When I first began my IDEA Grant research project, I knew I was ultimately undertaking a project that sits at the intersection between biology, computer science, and mathematics. My project, which focuses on creating a new computational tool for analyzing spatial transcriptomics data, is not just solely about writing code or producing pretty figures. At its heart, it is about addressing one of the fundamental challenges of modern biology: how to capture and understand the organization of life at the multicellular level.
The impact of my work lies in how it contributes to the rapidly growing field of spatial transcriptomics. Traditional single-cell RNA sequencing provides us with a powerful view of what genes are expressed in a cell, but it removes those cells from the tissue context they came from. To create a similar example in real life, this would be like trying to understand a city by listing the characteristics of its inhabitants without actually knowing where they live. Spatial transcriptomics brings that missing dimension back, letting us see where cells are in tissue and how they interact. My project, the creation of a method called Diffusion Spatial Pseudotime (DSPT), is an effort to improve how we trace the “trajectories” of cells, as in, how they transition from one state to another while accounting for their spatial positions.

This puts my work in dialogue with leading computational methods such as stLearn, which combines spatial and morphological information to reconstruct trajectories in tissue, and SpaceFlow, which integrates expression and spatial data to build spatiotemporal maps of development and disease. Where those tools use machine learning and deep graph networks, my approach is more mathematically rooted in diffusion processes. Together, all of these approaches form a conversation in the field: how can we best capture not just the static organization of tissue, but the dynamic, evolving relationships among cells? My work adds a new voice to that conversation, offering a different angle on how diffusion-based methods can reveal cell organization patterns.

If successful, this research could have effects beyond computational biology. Improved methods for analyzing spatial data can help cancer researchers understand how tumors grow and interact with immune cells, or help neuroscientists trace developmental pathways in the brain. It’s not hard to imagine how a more precise tool for mapping cell transitions could help identify drug targets, design therapies, or simply accelerate our ability to generate biological insight from massive datasets. Even for other computational researchers, my work offers another model to compare against existing benchmarks, a continuous cycle of pushing everyone forward by clarifying what works, what doesn’t, and why.
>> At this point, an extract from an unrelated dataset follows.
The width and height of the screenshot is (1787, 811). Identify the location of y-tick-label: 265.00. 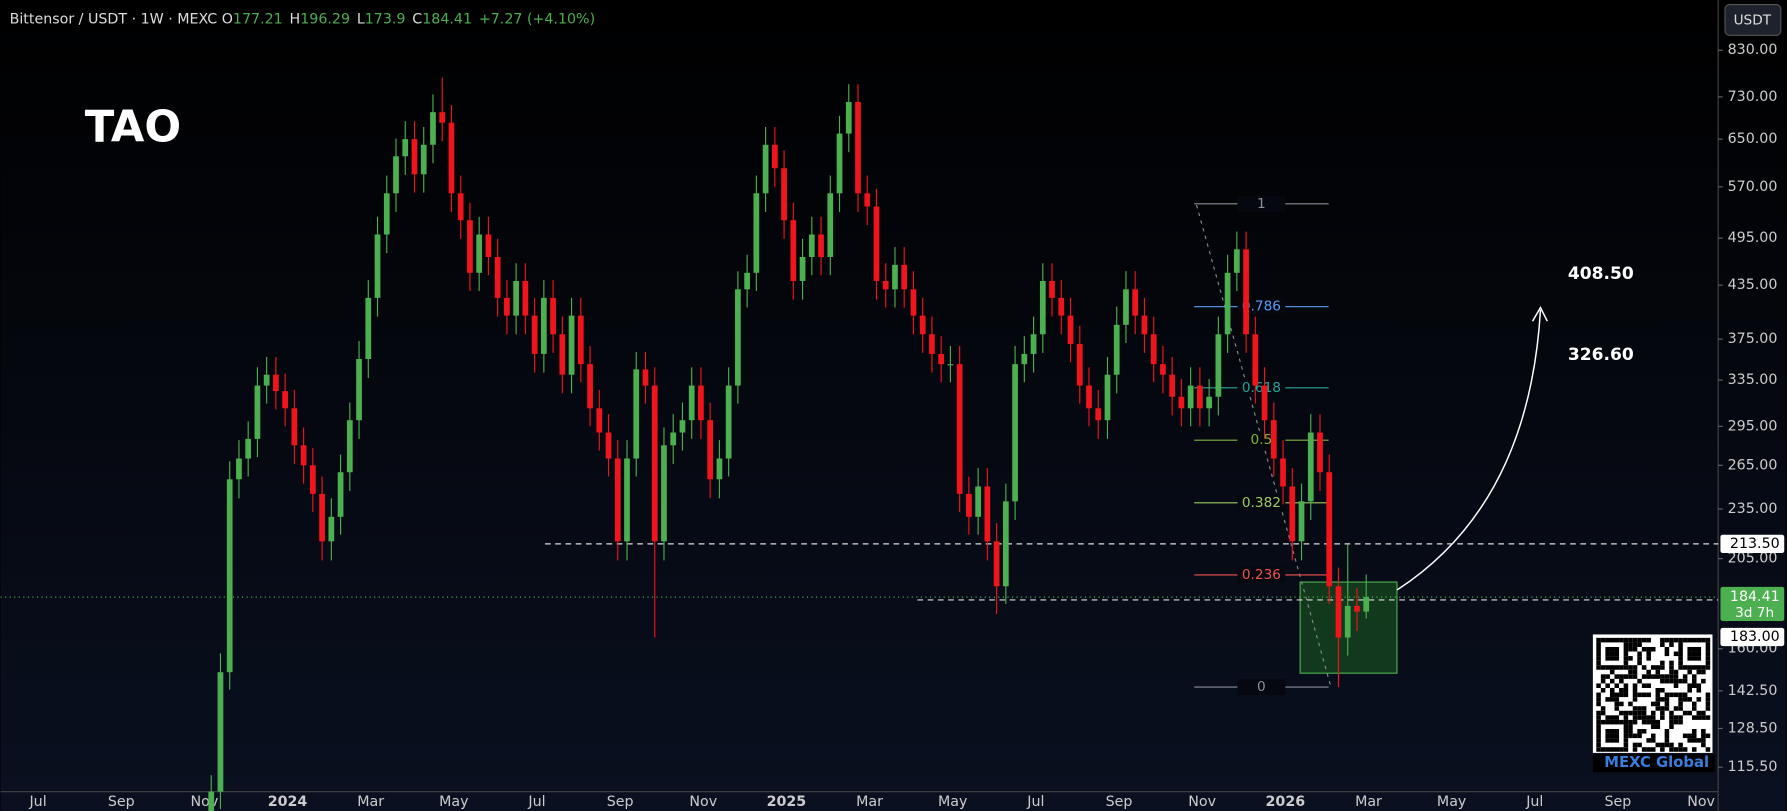
(1753, 465).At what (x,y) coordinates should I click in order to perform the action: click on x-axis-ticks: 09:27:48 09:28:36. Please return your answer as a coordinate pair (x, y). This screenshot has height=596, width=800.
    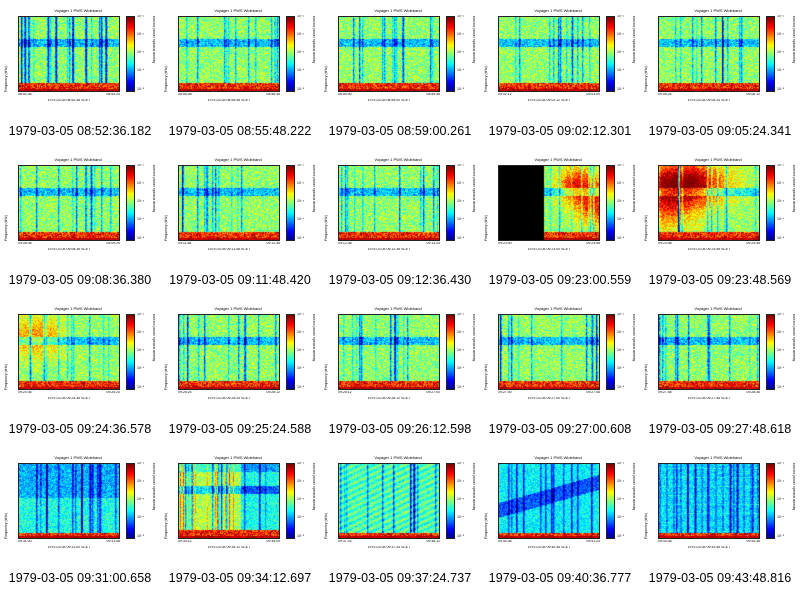
    Looking at the image, I should click on (709, 393).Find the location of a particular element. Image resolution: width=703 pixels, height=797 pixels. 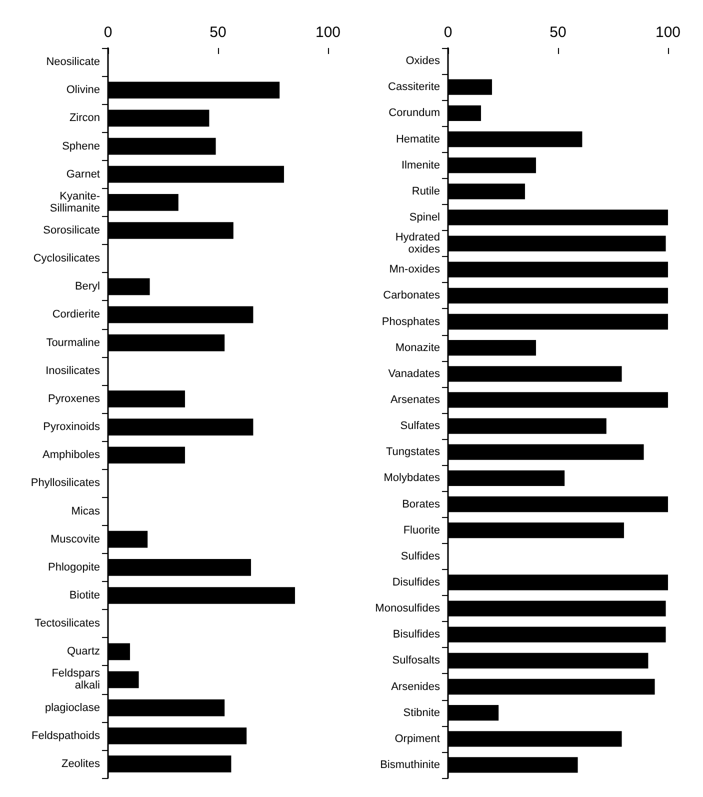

As I return to campus at FSU, my immediate goal is to finalize a polished version of my tool: organizing the code, documenting it clearly, and making it publicly available so that others can use and test it. I also plan to prepare my results for presentation, compiling the figures and metrics that demonstrate the method’s strengths and limitations. This will serve not only as the culmination of my IDEA Grant but also as a foundation for my undergraduate honors thesis.
Looking further ahead, I am excited to build on this experience as I prepare for graduate school. This project has shown me how much I enjoy the process of asking technical, open-ended questions and then engineering solutions to answer them. Beyond FSU, I hope to continue in computer science research with a focus on computational modeling within biological contexts. I plan to apply to graduate school this upcoming admissions cycle, and I think this project is a great demonstration of the abilities I have gained over the summer, that is, being able to conduct effective and focused research.
More than anything, this research experience has given me confidence. I’ve learned how to navigate scientific literature, how to benchmark my work against established methods, and how to stay persistent even when the code doesn’t run the first ten times. I’ve also learned how to find my own academic “voice”, how to argue for why my method matters and where it fits in the bigger picture. Whether or not DSPT becomes widely adopted, I know that I’ve made a contribution that others can build on. That, to me, is the essence of research: adding one more piece to the puzzle so that collectively we can see a clearer picture of life’s complexity.